The End of Insult  Who’s hurt by extending the right to marry to same sex-couples? At least one person appears to be: Madonna’s former bodyguard and boyfriend, James Albright, who sued for defamation when a book (Madonna, 2001) and two periodicals published a photograph that misidentified him as a gay man. Citing the Massachusetts ruling that legalized same-sex marriage, a New York judge has ruled that calling someone gay may not be construed as defamatory. To rule otherwise, reasoned U.S. District Judge Nancy Gertner, would be “to legitimize the prejudice and bigotry that for too long have plagued the homosexual community.” The Judge went on to point out that the suit was lame on other grounds—for example, the book devotes a chapter to Albright’s decidedly hetero affair with Madonna—and implied that the plaintiff was a gold-digger trying to use antigay prejudice to make a buck. And while this case might be trifling, the Judge’s ruling advances the larger argument that calling someone gay is no longer an insult and thus not subject to legal restraint. Let us hope that she’s right!

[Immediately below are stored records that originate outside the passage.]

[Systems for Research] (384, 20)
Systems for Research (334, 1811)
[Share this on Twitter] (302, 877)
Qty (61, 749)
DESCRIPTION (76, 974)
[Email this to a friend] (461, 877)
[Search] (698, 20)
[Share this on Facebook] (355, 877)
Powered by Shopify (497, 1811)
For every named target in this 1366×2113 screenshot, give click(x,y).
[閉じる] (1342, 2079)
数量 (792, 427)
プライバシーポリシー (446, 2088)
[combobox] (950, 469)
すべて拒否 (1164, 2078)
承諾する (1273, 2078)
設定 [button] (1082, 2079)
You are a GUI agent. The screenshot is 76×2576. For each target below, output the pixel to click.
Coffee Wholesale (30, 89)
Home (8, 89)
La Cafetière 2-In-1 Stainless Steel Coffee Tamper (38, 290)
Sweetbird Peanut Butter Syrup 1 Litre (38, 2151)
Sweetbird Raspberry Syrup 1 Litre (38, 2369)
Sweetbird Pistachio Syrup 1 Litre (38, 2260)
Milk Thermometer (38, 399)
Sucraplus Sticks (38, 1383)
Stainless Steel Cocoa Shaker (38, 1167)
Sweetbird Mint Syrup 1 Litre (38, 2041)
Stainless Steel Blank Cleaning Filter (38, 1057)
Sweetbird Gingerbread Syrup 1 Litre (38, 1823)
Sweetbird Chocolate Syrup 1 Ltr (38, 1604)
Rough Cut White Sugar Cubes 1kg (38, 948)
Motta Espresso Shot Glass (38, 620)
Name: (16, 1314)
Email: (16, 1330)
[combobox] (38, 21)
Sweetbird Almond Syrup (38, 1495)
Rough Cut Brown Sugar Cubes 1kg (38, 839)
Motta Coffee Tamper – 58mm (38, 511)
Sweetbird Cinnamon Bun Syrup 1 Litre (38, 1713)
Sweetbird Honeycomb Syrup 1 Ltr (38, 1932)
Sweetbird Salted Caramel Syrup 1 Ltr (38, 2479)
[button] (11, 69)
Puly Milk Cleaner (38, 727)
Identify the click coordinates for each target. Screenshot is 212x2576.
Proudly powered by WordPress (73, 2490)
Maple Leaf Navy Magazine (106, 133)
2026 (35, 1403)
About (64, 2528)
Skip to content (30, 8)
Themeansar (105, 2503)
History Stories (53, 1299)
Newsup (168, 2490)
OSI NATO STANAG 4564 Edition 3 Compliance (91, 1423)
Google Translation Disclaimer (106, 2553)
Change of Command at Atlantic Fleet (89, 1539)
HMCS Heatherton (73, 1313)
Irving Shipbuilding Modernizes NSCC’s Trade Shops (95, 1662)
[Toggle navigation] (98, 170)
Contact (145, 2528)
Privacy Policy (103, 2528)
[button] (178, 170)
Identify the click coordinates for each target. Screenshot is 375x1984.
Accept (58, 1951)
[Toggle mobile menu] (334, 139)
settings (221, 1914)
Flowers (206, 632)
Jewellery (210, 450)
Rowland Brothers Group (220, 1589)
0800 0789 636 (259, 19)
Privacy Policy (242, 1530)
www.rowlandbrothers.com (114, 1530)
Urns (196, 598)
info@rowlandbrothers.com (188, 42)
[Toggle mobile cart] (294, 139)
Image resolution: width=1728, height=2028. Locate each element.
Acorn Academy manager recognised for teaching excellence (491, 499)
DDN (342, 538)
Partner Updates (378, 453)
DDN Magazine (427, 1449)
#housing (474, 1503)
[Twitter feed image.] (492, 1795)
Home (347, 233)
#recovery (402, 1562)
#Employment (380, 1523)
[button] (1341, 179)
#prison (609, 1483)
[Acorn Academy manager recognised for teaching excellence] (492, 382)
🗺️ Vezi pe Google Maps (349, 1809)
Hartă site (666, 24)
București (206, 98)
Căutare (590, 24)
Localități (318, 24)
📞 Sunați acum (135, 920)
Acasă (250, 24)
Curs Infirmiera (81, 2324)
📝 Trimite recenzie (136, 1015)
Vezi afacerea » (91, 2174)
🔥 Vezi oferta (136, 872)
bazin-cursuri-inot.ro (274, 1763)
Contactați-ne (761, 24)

Calling Our Bluff  Springfield was the first community in Massachusetts to initiate a policy that would require same-sex couples to marry in order to qualify for domestic partner benefits. Other cities and companies in the Commonwealth can be expected to follow suit, meaning that gay couples will increasingly have to put their money where their mouths are if they want to keep their benefits. So far, GLBT organizations have taken a “not so fast” stance on this development, but Springfield’s logic appears unassailable. Gay rights organizations have always opposed the idea of extending domestic partner benefits to straight couples living together, so the handwriting would seem to be on the wedding invitation for similarly domiciled same-sex couples. But then, public policy has been coercing couples to get married, even when they would prefer not to, for centuries.